- _PROVIDED INFORMATION_
▼

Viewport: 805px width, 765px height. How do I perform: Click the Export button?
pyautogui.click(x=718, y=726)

▲
▼

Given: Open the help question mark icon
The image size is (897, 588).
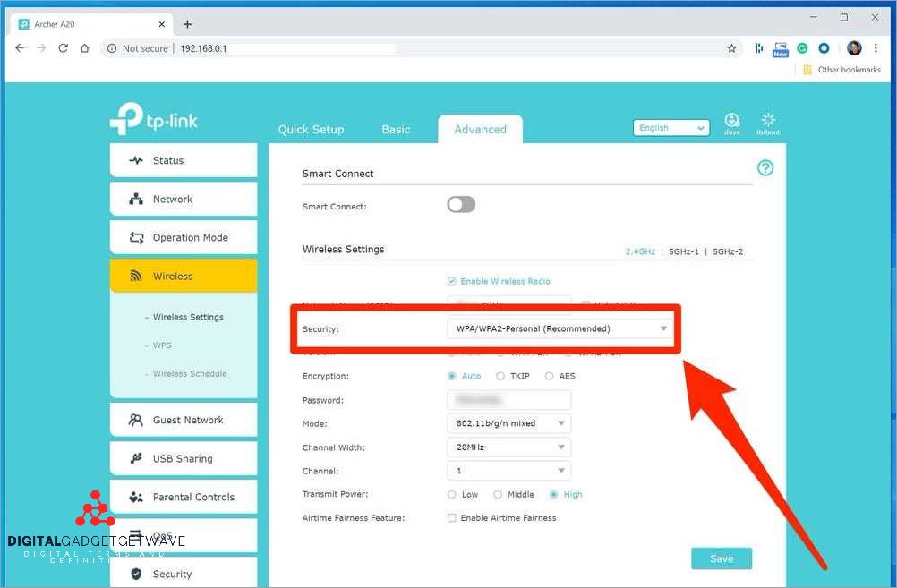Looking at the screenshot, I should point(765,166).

▲

Print the items from the line containing "Given: Open the help question mark icon" through the line containing "Looking at the", both included, without changing a character. Leave any pictures out.

Given: Open the help question mark icon
The image size is (897, 588).
Looking at the screenshot, I should point(765,166).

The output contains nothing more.